I started hacking with clojure some time ago. I was looking for a decent language on the JVM and I found a wonderful language. Since it was "JVM stuff" I started working with JVM tools. That it to say, Idea.
Which is great, by the way.
Now I believe my reluctancy to use clojure is related to Idea. Idea has a rigid "project-based" approach. I kind of circumvented it creating a "clojure" project where I put all my scripts, and it kind of works. However, most of the wonderful features of IntelliJ are not useful in Clojure (I have HOF and macros, who needs IDE code-generation?).
On the other hand, I happily use Emacs for most lispish (and functional languages in general) I use. It works great: the interpreter is in its frame and I can just try snippets of code. By the way this is available with LaClojure (that is to say IntelliJ clojure plugin) as well. Well, it was, since now it is broken and does not work with clojure 1.1.

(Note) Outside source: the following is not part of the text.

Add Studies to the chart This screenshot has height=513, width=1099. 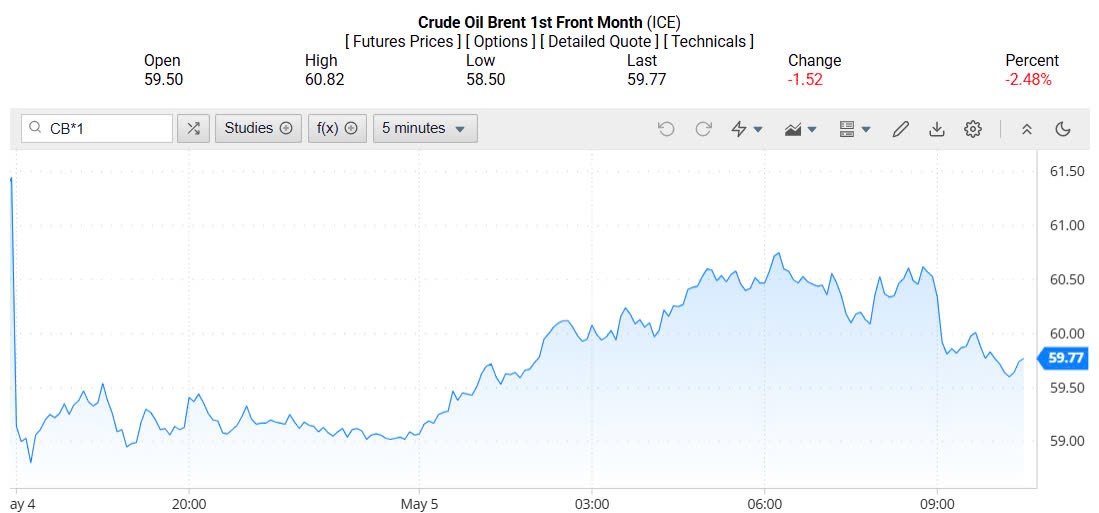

Here I found instructions on adding nice clojure support to TextMate. In principle the support looks rather good, though it seems broken. I have no time right now to fix it.
Edit: apparently it is not an issue with TM bundle. I had issues with cake related to the interaction between some environment variables set by zsh (with my custom zshrc file) and cake. Now the thing works as expected. Still, no REPL by design. Probably the REPL is meant to be in the terminal and that's it. Nonetheless, I don't like it very much.
The instruction for vim are here and here you can directly download the package. Unfortunately the package seems to have been compiled for windows and I probably should recompile and do a bit of configuration. The documentation is not extremely clear, though it should do. Probably I will try to make it work. Right now does syntax highlighting and all the nice editor things: the piece which I did not manage to make it work is the REPL inside vim.